» **Problem A**:
Answer these questions about the voltage controller passage:
(i) Through what are monitoring devices 118a-118n coupled to voltage controller 108?
(ii) From which devices does the voltage signal processing circuit 126 receive sampled signals?
(iii) On what two things is the computation of the deviant voltage levels based?

Start of Supplied text

Monitoring devices 118a-118n can be coupled through communications media 122a-122n to voltage controller 108. Voltage controller 108 can compute (e.g., discrete-time, continuously or based on a time interval or responsive to a condition/event) values for electricity that facilitates regulating or controlling electricity supplied or provided via the utility grid. For example, the voltage controller 108 can compute estimated deviant voltage levels that the supplied electricity (e.g., supplied from power source 101) will not drop below or exceed as a result of varying electrical consumption by the one or more electrical devices 119. The deviant voltage levels can be computed based on a predetermined confidence level and the detected measurements. Voltage controller 108 can include a voltage signal processing circuit 126 that receives sampled signals from metering devices 118a-118n. Metering devices 118a-118n can process and sample the voltage signals such that the sampled voltage signals are sampled as a time series (e.g., uniform time series free of spectral aliases or non-uniform time series).

End of Supplied text
Start of Raw records

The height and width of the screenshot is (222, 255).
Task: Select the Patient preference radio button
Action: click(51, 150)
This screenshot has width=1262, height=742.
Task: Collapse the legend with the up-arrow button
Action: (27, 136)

End of Raw records
Start of Raw records

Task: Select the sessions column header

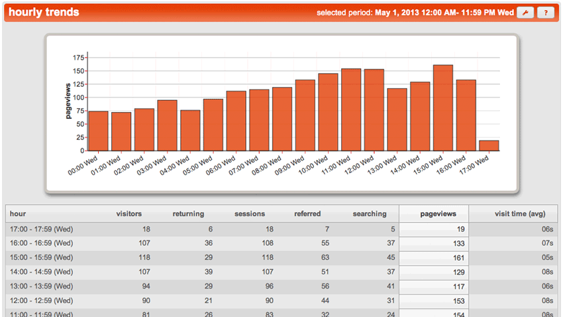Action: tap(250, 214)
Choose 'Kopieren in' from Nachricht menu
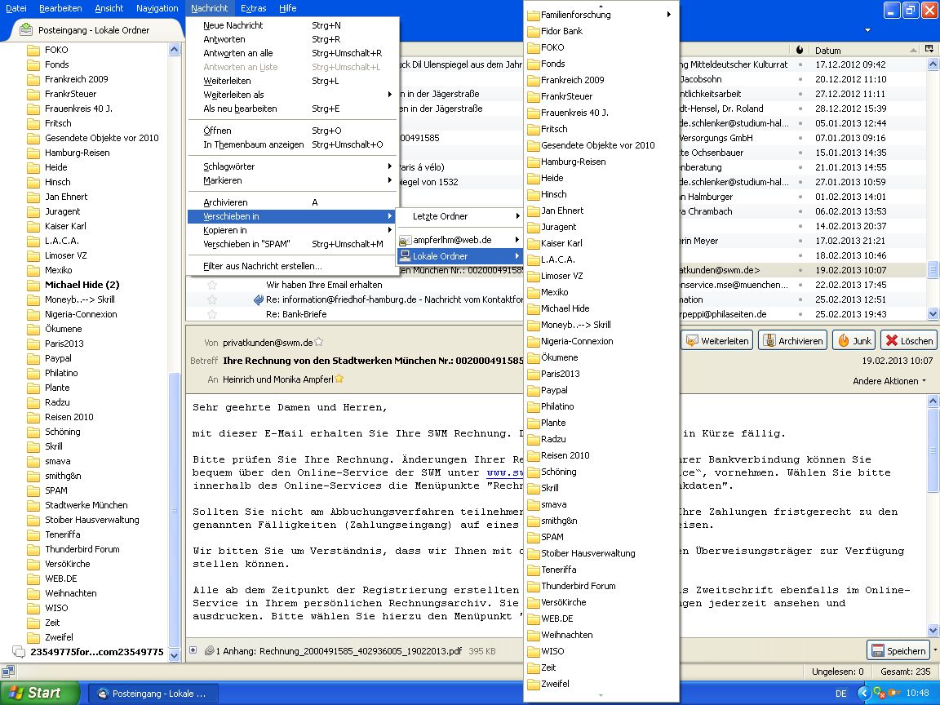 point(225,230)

End of Raw records

» **Problem B**:
Echo the lines of the records between the line holding "Task: Select the sessions column header" and the line holding "point(225,230)", inclusive. Leave the pictures out.

» **Task result A**:
(i) Communications media 122a-122n.
(ii) Metering devices 118a-118n.
(iii) A predetermined confidence level and the detected measurements.

» **Task result B**:
Task: Select the sessions column header

Action: tap(250, 214)
Choose 'Kopieren in' from Nachricht menu
 point(225,230)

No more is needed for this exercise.